Andy Warwick moved from the door to where Jack sat, strait-jacketed, his pants and underpants puddled around his ankles.

Jack turned his face openly up to Warwick’s.

“That’s right, Andy,” he said. “Hit me. I’ll hold still. Hell of a target.”

Andy Warwick balled up his fist, drew it back . . . and then hesitated. Uncertainty flickered in his eyes.

There was a digital clock on Gardener’s desk.
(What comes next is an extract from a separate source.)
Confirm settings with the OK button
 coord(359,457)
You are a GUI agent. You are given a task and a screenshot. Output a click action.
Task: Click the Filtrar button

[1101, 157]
Jack’s eyes shifted to it for a moment, and then back to Warwick’s face. “It’s been four minutes, Andy. How long does it take a guy to back a car out of the garage? Especially when he’s in a hurry?”

Sonny Singer bolted out of Sunlight Gardener’s chair, came around the desk, and charged at Jack. His narrow, secretive face was furious. His fists were balled up. He made as if to hit Jack. Warwick, who was bigger, restrained him. There was trouble on Warwick’s face now—deep trouble.

“Wait,” he said.

“I don’t have to listen to this! I don’t—”

“Why don’t you ask Casey how close those sirens are getting?” Jack asked, and Warwick’s frown deepened. “You’ve been left in the lurch, don’t you know that? Do I have to draw you a picture? It’s going bad here. He knew it—he smelled it! He’s leaving you with a bag. From the sounds upstairs—”

Singer broke free of Warwick’s half-hearted hold and clouted Jack on the side of the face. His head rocked to one side, then came slowly back.

“—it’s a big, messy bag,” Jack finished.

“You shut up or I’ll kill you,” Sonny hissed.